A pilot study of SRL 172 (Killed Mycobacterium vaccae) in healthy chronic hepatitis B carriers and hepatitis B vaccine non-responders

Abstract

Objective: To assess possible development of immunity to HBV by the use of hepatitis B vaccine in combination with the adjuvant Ad. vaccae (SRL 172) in healthy chronic HBsAg carriers and in healthy non-responders to hepatitis B vaccine. Hypothesis: To utilise the known immuno-stimulatory effects of SRL 172 (heat-killed M. vaccae) on chronic carriers of HBV and non-responders to hepatitis B vaccine to overcome the respective 'immune-tolerance' and 'immune blindness' observed in these conditions and develop immunity to hepatitis B. Method: 35 suitable healthy HBsAg carriers were randomised to receive hepatitis B vaccine together with either placebo or SRL172 by the intradermal route on one occasion. 23 HB vaccine non-responders were randomised in the same way, and similarly given vaccine with either SRL 172 or placebo. The HBsAg carrier subjects were followed-up for 12 months to monitor changes in HBV markers, anti-HBs, clinical chemistry, immunological and clinical status. The HB vaccine non-responders were reassessed for the development of anti-HBs at three months post-immunisation. Results: This pilot study provided evidence that SRL172 was moderately well tolerated and safe.
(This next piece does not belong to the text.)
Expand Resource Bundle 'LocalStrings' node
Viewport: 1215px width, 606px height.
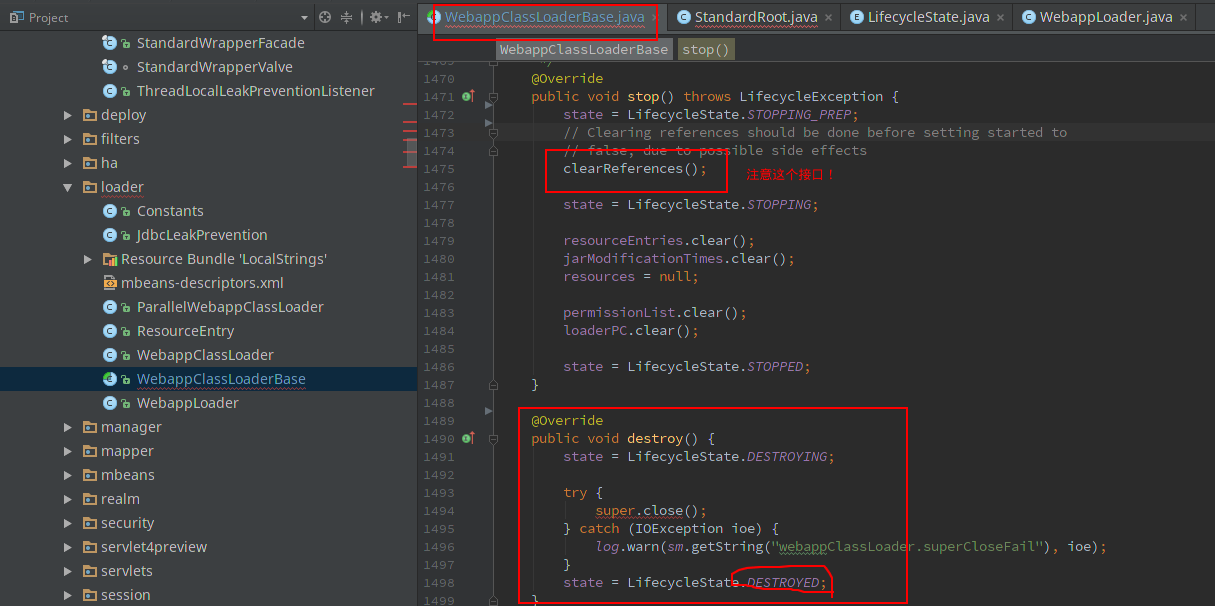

One HB vaccine/placebo recipient (with initial prevaccination high HBV load) became HBV DNA negative and remained so for the 12-month duration of the study. Vaccine plus SRL172 helped induce measurably higher anti-HBs titres in HB vaccine nonresponders, however, because of relatively small participant numbers, statistically significant results were not obtained. Conclusion: Based on the development of anti-HBs in non-responders, the non-proprietary mixing of vaccine with SRL172 does not destroy immunogenicity of the vaccine and thus provides an opportunity to conduct further studies of this combination in hepatitis B vaccine non-responders. HB vaccine plus SRL 172 when given on one occasion is ineffective in treating HBsAg carriers. Interesting differences between the treatment groups were observed in HB viral load responses at 3 months post-vaccination. Consideration should be given to further studies using multi-dose regimens. ©2006 Landes Bioscience.